Yes, we expect our value to erode release-to-release, if we don't continue to release ourselves. Which we do in a timeframe measured by days, not years. As first to market and first to feature, we have to keep moving to remain the best-of-breed vendor. Clients benefit from choice.

> "It's easy for people to use "that function will be in the next release" to deflect support for business requirements that may result in tremendous short-term value."

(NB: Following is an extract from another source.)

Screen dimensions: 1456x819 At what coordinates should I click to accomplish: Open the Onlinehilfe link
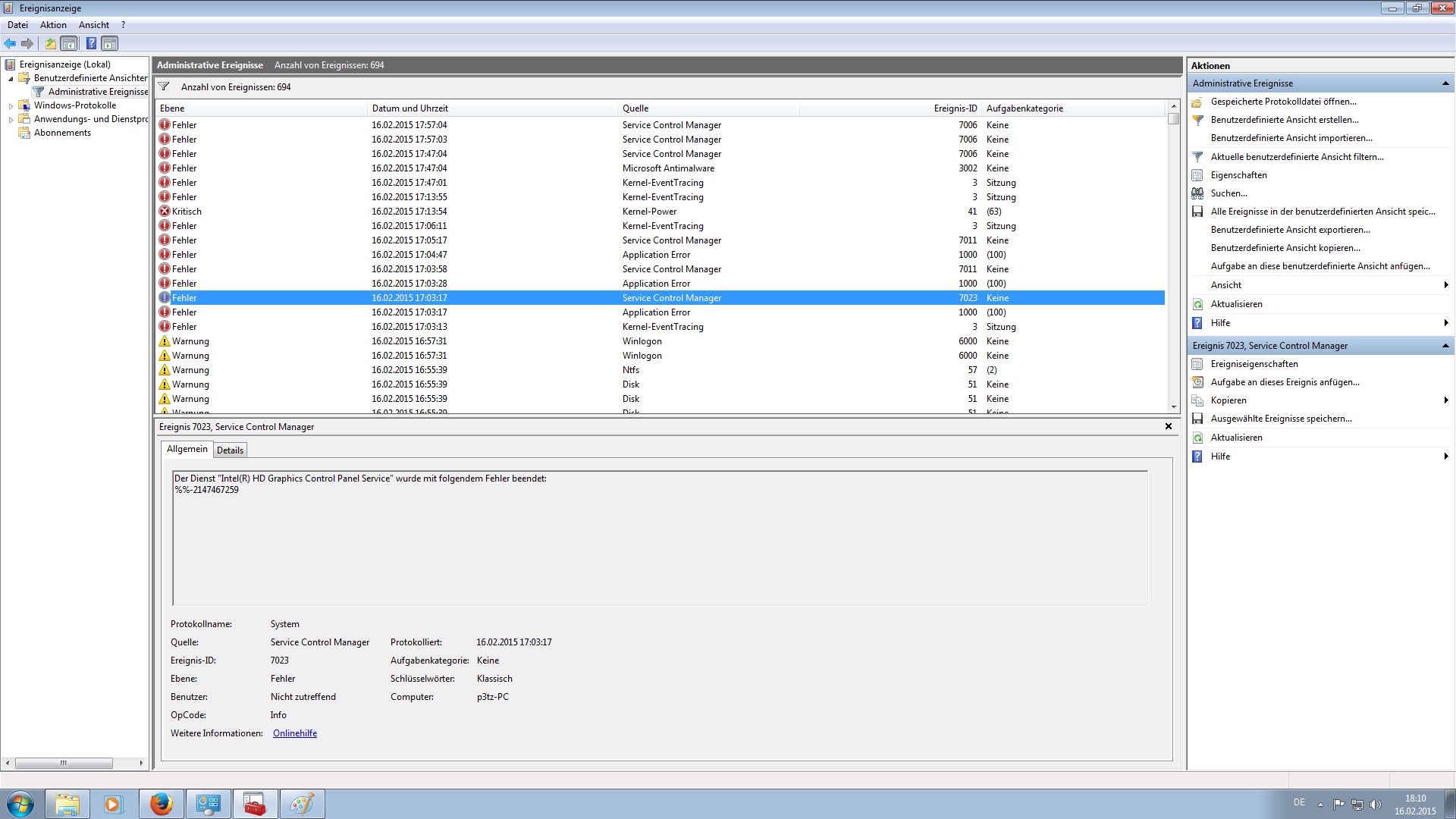(x=295, y=733)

Isn't that the opposite of what Lawrence did in his blog post? I'm sure he could have, and your gut could be right. But I imagine it is based largely on an embedded reaction to prior FUD.

Mike Gotta

Hi Ross -- to clarify my comment - IT organizations need to consider best-of-breed or specialized tools based on business need not future vendor deliverables that might not happen for years. My concern is that "good enough" is sometimes not good enough.

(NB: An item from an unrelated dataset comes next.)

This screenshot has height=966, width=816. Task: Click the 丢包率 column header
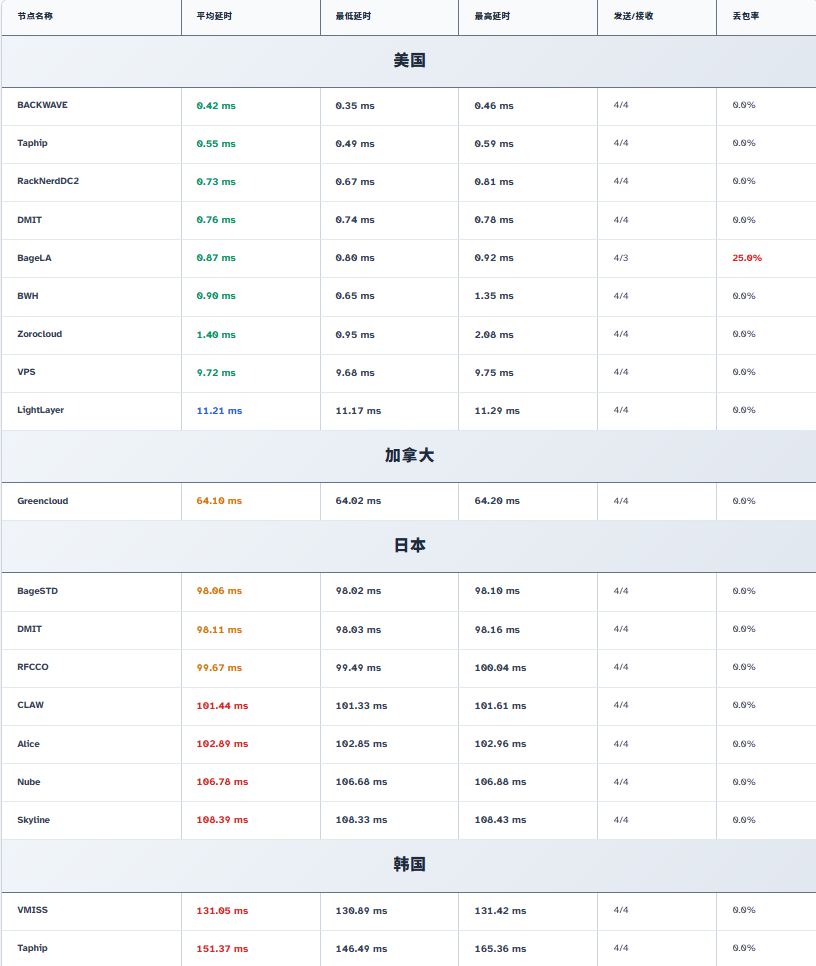745,16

IT organizations need solid architectural reference models when looking at MOSS 2007 and WSS 3.0. It should not be viewed as an all-or-nothing proposition -- for some enterprises, using MOSS 2007 alongside a specialized blog or wiki solution should be a viable deployment based on their business requirements.

But in 2-3 years, whenever the next release of MOSS occurs, I would expect that vendors will need to look at MOSS as a platform upon which they deliver blog/wiki applications. Competing at an infrastructure level will become increasingly more difficult.